• [Given task]:
Convert the lines below, from the one containing "Image resolution: width=1270" through the one containing "Instruction: Open the", into a JSON list of strings with one string per line. Omit any blank lines.

• [Raw data]:
[Start]
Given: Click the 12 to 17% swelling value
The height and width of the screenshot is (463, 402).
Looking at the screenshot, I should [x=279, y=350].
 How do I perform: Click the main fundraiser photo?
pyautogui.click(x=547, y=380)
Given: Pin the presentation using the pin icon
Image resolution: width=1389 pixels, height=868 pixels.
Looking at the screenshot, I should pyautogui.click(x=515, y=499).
[End]
[Start]
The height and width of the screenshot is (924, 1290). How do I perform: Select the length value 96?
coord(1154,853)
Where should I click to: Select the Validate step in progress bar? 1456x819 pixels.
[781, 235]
[End]
[Start]
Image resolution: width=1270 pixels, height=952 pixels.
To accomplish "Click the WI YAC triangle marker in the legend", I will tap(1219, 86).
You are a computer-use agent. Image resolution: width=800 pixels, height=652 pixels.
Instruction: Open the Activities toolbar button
[End]
• [Solution]:
[
  "Image resolution: width=1270 pixels, height=952 pixels.",
  "To accomplish \"Click the WI YAC triangle marker in the legend\", I will tap(1219, 86).",
  "You are a computer-use agent. Image resolution: width=800 pixels, height=652 pixels.",
  "Instruction: Open the Activities toolbar button"
]